I  think it likely that even some of 'the poor' found time for fun and games on the ice but two centuries ago newspapermen, as today, liked to demonstrate a social conscience and to signal their own virtue,  not that I doubt there were enough citizens who suffered from the cold.   Skittles on the ice sounds fun and one would certainly have liked to have had an invitation to that convivial dinner-party.

There have been notably hard winters since then  but the trend is  clear.   Today as I write, the sun is shining and the temperature is at seven degrees centigrade - positively balmy!   
   

Monday, 11 January 2021

THE EXETER WAR MEMORIAL

England can boast many fine war memorials but the bronze group which Devon-born-and-bred sculptor John Angel created for the City of Exeter's War Memorial is as good as any.  Angel was a consummate artist.  His later career was in the United States where there are many examples of his  excellent work. The famous bronze doors of St Patrick's Cathedral in New York are his.   

On the first of August  1923,  shortly after the memorial was unveiled,  The Exeter and Plymouth Gazette published some rather bad couplets under the heading  Exeter War Memorial.  They were  composed by one C.E.B.  


THE SAILOR

Guard of the Seas I sit with eyes that gaze afar;

Foes around me, beneath, affright not the British Tar.


THE SOLDIER.

Ward of the Trenches I sit (I have marched full many a mile)

I have fought, I have suffered,  - I win - and that's why I wearily smile.


THE PRISONER OF WAR.

Prisoner of War I sit behind the fast closed gates.
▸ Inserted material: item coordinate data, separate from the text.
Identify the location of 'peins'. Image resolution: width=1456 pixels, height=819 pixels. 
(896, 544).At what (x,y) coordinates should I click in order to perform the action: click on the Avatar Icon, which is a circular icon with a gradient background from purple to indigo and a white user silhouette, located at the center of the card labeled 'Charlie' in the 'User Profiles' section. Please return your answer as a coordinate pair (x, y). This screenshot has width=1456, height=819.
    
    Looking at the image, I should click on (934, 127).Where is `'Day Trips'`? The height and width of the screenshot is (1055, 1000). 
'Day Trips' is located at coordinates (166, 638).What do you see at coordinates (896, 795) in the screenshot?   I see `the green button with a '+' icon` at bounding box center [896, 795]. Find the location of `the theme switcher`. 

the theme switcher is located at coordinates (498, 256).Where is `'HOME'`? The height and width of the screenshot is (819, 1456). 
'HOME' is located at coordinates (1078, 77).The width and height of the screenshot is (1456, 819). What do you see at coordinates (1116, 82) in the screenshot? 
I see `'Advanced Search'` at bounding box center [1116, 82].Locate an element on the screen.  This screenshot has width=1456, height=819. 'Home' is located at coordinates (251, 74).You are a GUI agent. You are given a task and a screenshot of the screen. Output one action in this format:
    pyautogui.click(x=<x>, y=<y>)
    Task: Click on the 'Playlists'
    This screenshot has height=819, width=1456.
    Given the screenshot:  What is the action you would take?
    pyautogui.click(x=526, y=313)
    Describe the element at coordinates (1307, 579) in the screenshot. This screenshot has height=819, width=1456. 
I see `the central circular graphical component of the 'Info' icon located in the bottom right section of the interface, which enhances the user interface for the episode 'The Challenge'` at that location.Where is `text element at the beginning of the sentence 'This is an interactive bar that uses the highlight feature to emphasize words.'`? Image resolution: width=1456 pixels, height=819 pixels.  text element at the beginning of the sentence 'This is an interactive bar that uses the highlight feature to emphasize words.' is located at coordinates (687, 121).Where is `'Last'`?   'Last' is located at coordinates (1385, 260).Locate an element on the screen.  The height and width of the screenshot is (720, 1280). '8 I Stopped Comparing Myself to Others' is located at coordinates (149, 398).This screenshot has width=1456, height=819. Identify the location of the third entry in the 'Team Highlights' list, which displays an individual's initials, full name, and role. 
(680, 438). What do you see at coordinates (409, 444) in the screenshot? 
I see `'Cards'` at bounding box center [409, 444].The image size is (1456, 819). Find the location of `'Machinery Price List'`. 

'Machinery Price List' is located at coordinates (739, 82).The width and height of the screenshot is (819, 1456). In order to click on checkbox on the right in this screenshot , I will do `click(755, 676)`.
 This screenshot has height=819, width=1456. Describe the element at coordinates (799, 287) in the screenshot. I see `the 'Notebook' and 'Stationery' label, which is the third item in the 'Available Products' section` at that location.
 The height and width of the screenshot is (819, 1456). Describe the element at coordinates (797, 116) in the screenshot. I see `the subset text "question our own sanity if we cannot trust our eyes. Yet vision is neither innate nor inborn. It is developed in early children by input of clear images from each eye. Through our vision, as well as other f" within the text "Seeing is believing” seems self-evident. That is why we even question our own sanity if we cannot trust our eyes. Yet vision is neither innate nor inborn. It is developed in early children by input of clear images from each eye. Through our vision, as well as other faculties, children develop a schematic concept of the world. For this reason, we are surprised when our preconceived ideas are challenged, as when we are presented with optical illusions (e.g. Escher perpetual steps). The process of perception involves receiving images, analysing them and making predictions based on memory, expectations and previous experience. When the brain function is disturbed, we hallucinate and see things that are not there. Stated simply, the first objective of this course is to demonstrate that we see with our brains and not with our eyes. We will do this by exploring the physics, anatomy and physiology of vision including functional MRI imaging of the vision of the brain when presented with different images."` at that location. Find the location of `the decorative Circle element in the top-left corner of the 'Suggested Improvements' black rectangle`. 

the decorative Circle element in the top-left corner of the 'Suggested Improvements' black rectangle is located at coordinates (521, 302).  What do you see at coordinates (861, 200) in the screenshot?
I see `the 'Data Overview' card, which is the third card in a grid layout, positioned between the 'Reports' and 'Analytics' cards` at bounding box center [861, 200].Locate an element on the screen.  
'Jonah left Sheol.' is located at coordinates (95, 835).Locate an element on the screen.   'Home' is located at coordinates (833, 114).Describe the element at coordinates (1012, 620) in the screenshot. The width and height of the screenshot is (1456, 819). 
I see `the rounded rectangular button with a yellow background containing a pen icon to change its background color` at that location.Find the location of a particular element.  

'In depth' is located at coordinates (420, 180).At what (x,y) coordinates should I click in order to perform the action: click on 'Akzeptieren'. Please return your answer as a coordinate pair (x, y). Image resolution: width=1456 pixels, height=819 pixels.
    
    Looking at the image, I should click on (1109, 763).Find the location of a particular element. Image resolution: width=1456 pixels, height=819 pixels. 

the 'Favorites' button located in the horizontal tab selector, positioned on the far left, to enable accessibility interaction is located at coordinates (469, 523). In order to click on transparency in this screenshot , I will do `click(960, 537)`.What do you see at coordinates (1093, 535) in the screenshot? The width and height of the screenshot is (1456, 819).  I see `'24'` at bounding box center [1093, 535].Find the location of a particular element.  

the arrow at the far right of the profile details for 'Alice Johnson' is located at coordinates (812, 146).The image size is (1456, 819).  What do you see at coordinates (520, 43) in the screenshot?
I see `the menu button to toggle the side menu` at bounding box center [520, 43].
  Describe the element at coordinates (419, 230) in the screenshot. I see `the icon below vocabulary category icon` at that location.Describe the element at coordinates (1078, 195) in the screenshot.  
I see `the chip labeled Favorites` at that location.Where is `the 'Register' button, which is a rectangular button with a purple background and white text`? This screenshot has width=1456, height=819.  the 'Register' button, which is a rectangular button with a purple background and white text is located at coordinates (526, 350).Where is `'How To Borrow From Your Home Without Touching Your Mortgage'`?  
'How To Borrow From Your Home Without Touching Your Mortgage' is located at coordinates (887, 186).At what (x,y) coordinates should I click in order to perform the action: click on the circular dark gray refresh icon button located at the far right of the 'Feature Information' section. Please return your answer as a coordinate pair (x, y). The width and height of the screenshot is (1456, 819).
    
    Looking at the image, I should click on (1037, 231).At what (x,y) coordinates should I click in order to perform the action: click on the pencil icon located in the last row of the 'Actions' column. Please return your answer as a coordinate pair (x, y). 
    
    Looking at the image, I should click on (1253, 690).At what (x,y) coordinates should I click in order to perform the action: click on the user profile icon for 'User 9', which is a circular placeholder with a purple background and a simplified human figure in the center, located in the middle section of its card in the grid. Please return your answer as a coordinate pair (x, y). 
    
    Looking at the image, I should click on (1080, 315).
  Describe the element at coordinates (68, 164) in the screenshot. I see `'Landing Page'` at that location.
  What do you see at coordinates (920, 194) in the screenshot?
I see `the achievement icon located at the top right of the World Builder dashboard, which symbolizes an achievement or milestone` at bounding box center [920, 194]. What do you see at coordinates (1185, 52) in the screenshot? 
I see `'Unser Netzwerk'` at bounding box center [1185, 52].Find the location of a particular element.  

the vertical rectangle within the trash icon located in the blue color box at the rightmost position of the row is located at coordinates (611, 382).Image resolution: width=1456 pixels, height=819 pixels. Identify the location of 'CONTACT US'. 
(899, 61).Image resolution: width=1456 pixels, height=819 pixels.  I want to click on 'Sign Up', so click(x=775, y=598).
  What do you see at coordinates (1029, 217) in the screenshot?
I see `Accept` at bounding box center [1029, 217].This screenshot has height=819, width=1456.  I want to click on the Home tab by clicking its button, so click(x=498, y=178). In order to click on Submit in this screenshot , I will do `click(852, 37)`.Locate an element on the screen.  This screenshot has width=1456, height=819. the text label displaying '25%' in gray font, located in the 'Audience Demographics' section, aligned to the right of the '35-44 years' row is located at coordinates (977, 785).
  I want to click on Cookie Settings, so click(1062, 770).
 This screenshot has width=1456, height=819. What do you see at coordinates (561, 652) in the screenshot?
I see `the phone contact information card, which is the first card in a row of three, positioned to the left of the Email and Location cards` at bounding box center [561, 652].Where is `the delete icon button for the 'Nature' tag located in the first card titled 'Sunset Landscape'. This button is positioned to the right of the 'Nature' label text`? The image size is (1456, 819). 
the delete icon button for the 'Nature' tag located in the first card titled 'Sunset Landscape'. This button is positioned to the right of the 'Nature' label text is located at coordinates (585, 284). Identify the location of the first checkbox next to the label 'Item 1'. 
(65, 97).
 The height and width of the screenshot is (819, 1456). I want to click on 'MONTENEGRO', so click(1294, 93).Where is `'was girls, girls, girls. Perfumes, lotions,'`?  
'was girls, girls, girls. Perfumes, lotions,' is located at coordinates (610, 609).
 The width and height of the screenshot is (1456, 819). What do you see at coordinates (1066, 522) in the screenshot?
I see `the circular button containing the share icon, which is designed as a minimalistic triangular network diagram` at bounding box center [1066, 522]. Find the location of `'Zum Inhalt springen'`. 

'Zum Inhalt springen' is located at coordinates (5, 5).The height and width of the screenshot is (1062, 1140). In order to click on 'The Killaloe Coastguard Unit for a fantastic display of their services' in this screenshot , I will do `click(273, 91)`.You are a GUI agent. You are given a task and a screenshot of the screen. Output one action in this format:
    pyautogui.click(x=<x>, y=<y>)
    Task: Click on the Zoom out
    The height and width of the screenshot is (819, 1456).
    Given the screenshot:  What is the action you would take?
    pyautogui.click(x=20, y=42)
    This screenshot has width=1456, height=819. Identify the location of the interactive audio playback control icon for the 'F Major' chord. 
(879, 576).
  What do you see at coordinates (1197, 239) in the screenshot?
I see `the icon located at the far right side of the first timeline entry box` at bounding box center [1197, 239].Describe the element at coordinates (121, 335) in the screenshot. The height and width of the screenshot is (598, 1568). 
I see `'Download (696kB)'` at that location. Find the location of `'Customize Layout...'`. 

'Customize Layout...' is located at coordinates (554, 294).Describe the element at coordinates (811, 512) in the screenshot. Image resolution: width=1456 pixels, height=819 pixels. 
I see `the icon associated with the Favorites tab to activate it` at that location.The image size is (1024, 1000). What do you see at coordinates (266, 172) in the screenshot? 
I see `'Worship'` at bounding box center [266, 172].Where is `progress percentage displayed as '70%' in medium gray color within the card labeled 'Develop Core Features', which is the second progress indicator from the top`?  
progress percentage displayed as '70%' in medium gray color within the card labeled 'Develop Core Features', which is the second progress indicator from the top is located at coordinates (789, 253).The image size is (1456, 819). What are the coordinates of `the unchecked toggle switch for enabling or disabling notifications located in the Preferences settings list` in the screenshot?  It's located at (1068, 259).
Unconquered, unbroken, I wait in trust for my rescuing mates.


THE WOMAN.

Woman of Pity ,  I sit and prepare the healing hands

For the shattered and wounded limbs of my Brothers from many lands.


VICTORY.

High above all I stand, bay wreath uplifted to Heaven, 

The Dragon beneath my feet, I honour the men of Devon.


I publish these verses again here because, crude though they are, they remind us of the spirit of the times and of the real sacrifice which these figures represent.   The heroic and colossal four are still sitting in Northernhay Gardens and they are well worth a second look. Victory soars high above their heads like Marianne at the barricades.  Many who pass by do not see her.  Some seem not able to raise their eyes from their mobile phones.  She is truly magnificent.  She rises triumphant, one foot clear of the ground and her lovely arm raised on high.   She is a wonder to gaze on from any angle,  perhaps most glorious  against  summer skies, which  at the moment we do not have, and from Northernhay Gate.